Elephant Dung #3: Inhofe defends earmarks, refuses to back down over ban

Tracking the GOP Civil War

(For an explanation of this ongoing series, see here. For previous entries, see here.)

Mitch McConnell finally capitulated on earmarks, handing a big (if largely symbolic) win to Jim DeMint and the right-wing Republican rebels (even if it's also a win for good government), but at least one leading Republican is refusing to back down -- the ever-so-crazy, ever-so-extreme James Inhofe:

Oklahoma Sen. Jim Inhofe is going down swinging, insisting he'll still send earmarks to his state even though his fellow Senate Republicans are poised to adopt a two-year ban on pet projects.

"I'm going to look out for my state of Oklahoma," Inhofe told POLITICO. "Obviously, that's what the Constitution says I'm going to do, and I'm going to do it. Let's keep in mind this is over. I'll be the last conservative standing."

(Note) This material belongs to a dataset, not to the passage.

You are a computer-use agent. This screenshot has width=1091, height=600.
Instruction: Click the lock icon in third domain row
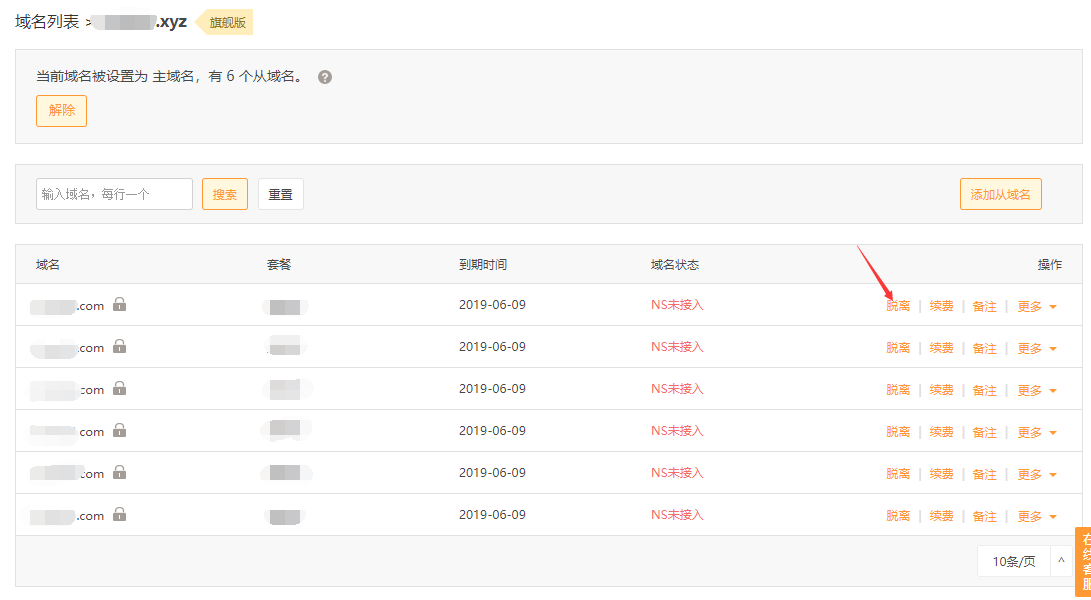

The Constitution? Really? Inhofe claims that the (non-binding) earmark ban "trashes the Constitution and violates our oath of office." This is stupid. While Article 1, Section 9 of the Constitution requires Congress to pass legislation regarding all federal appropriations, it does not, as Rep. Jeff Flake (R-Ariz.) writes, authorize "the contemporary practice of earmarking, which typically involves individual members of Congress identifying specific projects for which they obtain exclusive funding."

Still, Inhofe certainly appreciates the power of pork, both for his state and for him personally -- not that he needs the votes, but what he brings home helps make him largely invincible in what is already a solidly red state. And he is quite right that earmarks total just a small percentage (1.5) of federal discretionary spending. Not I think he's right -- this really is a good government issue -- but he's got a point. Members of Congress serve their constituents, after all, and one of their jobs is to do what's best for them.

But what does he mean when he says that he'll be "the last conservative standing"? Is he suggesting that the earmark issue will be the undoing of his fellow Republicans?

As Walid Zafar puts it at Political Correction, a Media Matters blog, "[r]egardless of who is right or wrong, or whose side ultimately prevails, it's becoming abundantly clear the gap between the Republican old guard and the anti-government forces is starting to widen."

Good times. 


Senate Republicans approved the two-year ban last night, propelling DeMint's star even higher.

Inhofe isn't alone. Sen.-elect Roy Blunt (R-Mo.) also came out against the ban. "He thinks it's the prerogative of the legislative branch, not the bureaucrats, to fight for projects in their states after they've sought the lowest possible budget," said a spokesman. One assumes that Blunt is rather more sober than Inhofe on this issue.